Published: April 3, 2020
By: Sandro Cerrate, PhD / Credinser LLC, Madison, Alabama.
The occurrence of pasty vent is usually observed after 3 days of age when chicks are mainly depending on their feed rather than their yolk sac. Some chicken flocks present pasty vent more often than others, being their frequency variable and hard to track. How can it be prevented or treated? Could this characteristic damage the growth or feed conversion ratio at the market age? The pasty vents are produced because the cecal dropping has a sticky consistence and thereby not be released out completely when combined with the intestine excreta (Figure 1). Several factors can impact the composition of cecal content such as the heat stress conditions produced in the hatchery, transportation, and brooding period.

Ceca metabolism
The main function of the ceca is absorbing water from the intestinal digesta into the body. Therefore, during the process of panting for releasing out heat, the chicks not only lose water but also the cecal digesta loses water and becomes sticker due to an imbalance of ceca microorganisms.
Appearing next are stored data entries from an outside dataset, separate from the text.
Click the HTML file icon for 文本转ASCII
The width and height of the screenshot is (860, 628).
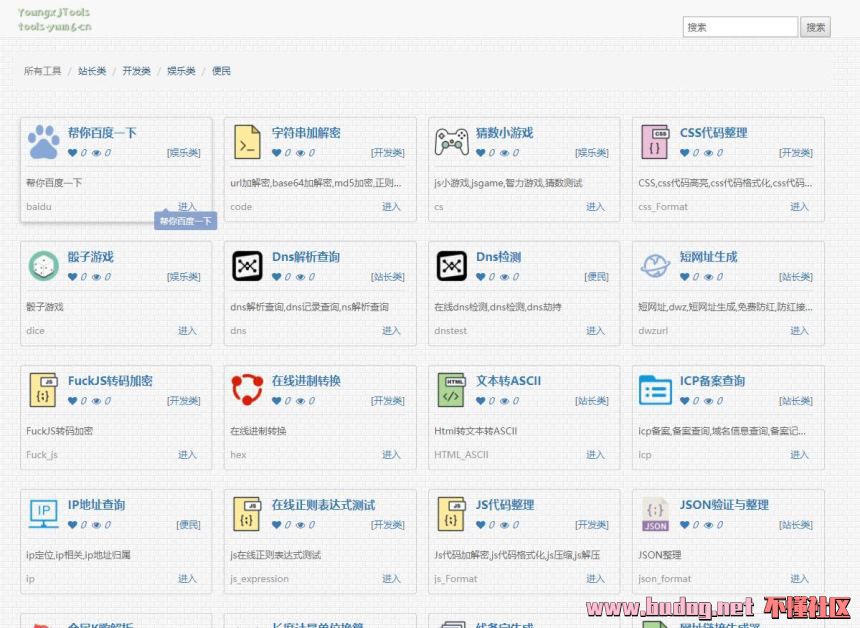(451, 390)
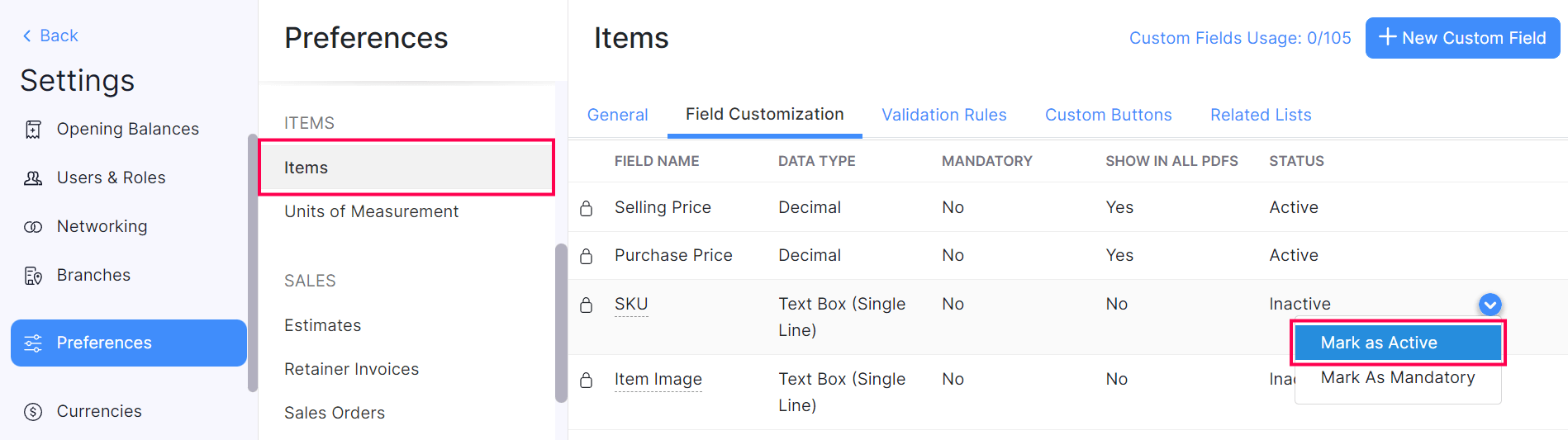Click the lock icon beside SKU
Screen dimensions: 1568x440
point(587,305)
Of which these microbes transform fiber or long fatty acids into short fatty acids such as acetic, propionic, and butyric acids, for this reason any imbalance in the ecosystem will alter the digestion of fats and fibers. From what has been described, it is summarized that the pasty vent occurs when the digestion of fatty acids or fibers is reduced as well as the water content in the cecum. Any additive that facilitates the digestion of fatty acids or fibers and hydration in birds will help in the incidence of normal vents due to the proper cecal function.
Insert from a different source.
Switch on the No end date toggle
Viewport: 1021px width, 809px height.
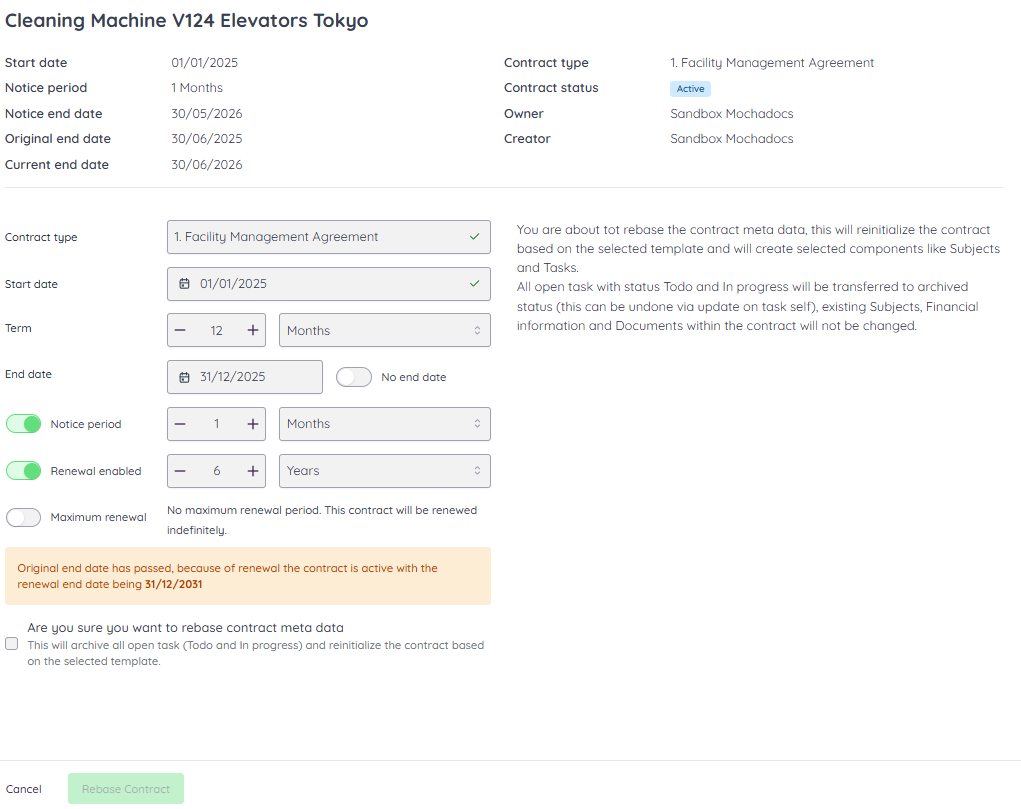pyautogui.click(x=354, y=377)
Pasty Vents in Broiler Chickens - Image 1 
Eggshell temperature
In commercial farms, chicks from higher eggshell temperature (>102°F) during the incubation and from higher brooding temperature will alter the cecal metabolism and increase the incidence of pasty vents. Likewise, it had been shown that these higher eggshell temperatures reduce the chick weights at hatch and at seven days, from 159 grams vs 152 grams (Figure 2; Lourens et al. 2005; Joseph et al. 2006; Leksrisompong et al. 2009; Molenaar et al. 2011); these seven grams of differences will become at market age around 50 grams. In particular, birds from high eggshell temperatures (> = 102°F) reduced the body weight by 50 grams at 42 days (Molenaar et al. 2011) and also the small intestine (14-21d, Leksrisompong et al. 2007; 0-28d, Diaz et al. 2016). This last characteristic could negatively affect the absorption of nutrients such as fatty acids. It is good to notice that the relationship between higher temperature and pasty vents has been observed in the field without any scientific data to sustain this observation.
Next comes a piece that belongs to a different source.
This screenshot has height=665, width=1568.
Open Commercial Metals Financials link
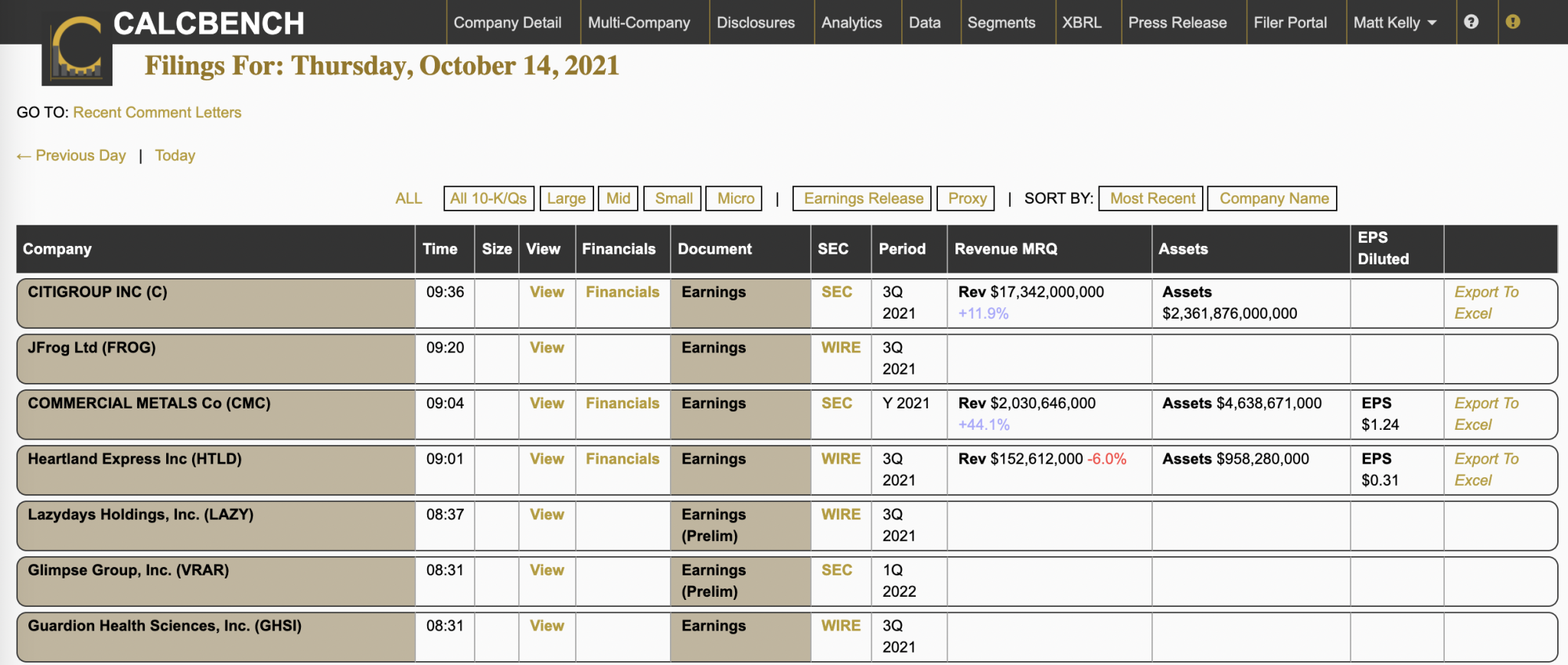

Pasty Vents in Broiler Chickens - Image 2
Note: Small intestine data from Leksrisompong et al., (2007) and average body weight at 7d from several studies as indicated in text. 

Brooding temperature
During these modern days, it is not strange to observe that chicks during the first days of age are under panting conditions, which indicate that the chicks need less brooding heat. A series of studies between 2000s and 2010s suggests that the brooder temperature had been reduced as compared to those from the 1970s (Figure 3). For instance, in a study reported in 2016, chicks needed 27°C for the first seven days to yield the best feed conversion (Candido et al. 2016), in contrast, chicks from an older study require between 31°C to 35°C for the best feed conversion (Harris et al. 1975). Thus, if the brooding conditions are not adjusted to avoid overheating during the first seven days, the incidence of pasty vent might be increased.
Pasty Vents in Broiler Chickens - Image 3
Note: Brooding temperature during the first seven days which reported the best feed conversion ratio adjusted to similar body weight. Based from Harris et al. 1975; Renwick and Washburn, 1982; Deaton et al. 1996; May and Lott, 2000; Silva et al. 2009; Candido et al. 2016. The latter author published the air relative humidity between 55% and 65%.
Emulsifiers
One of the first articles in publishing the relationship between chick pasty vent and feed conversion ratio by adding an exogenous emulsifier under tropical climatic conditions was from Roy et al. (2010). In this article, the pasty vent incidence was reduced from 40% to 15% during the first 10 days of age, and also the feed conversion ratio and body weight at 39 days were improved from 1.86 to 1.77, and from 1,983 g to 2,035 g respectively in chicks fed 1% of emulsifier and 2.8-3.5% of palm oil (Figure 4). In this study, the high incidence of pasty vents might be exacerbated due to the tropical conditions, which under practical conditions its occurrence is usually smaller, <3%. Using the proportion of pasty vents and feed conversion ratio adjusted to similar body weight (FCRadj), the FCRadj of one point, 0.01, might be equivalent to 2% of the pasty vent. After this study, other researchers have also tested this particular exogenous emulsifier but without recording the incidence of the pasty vent.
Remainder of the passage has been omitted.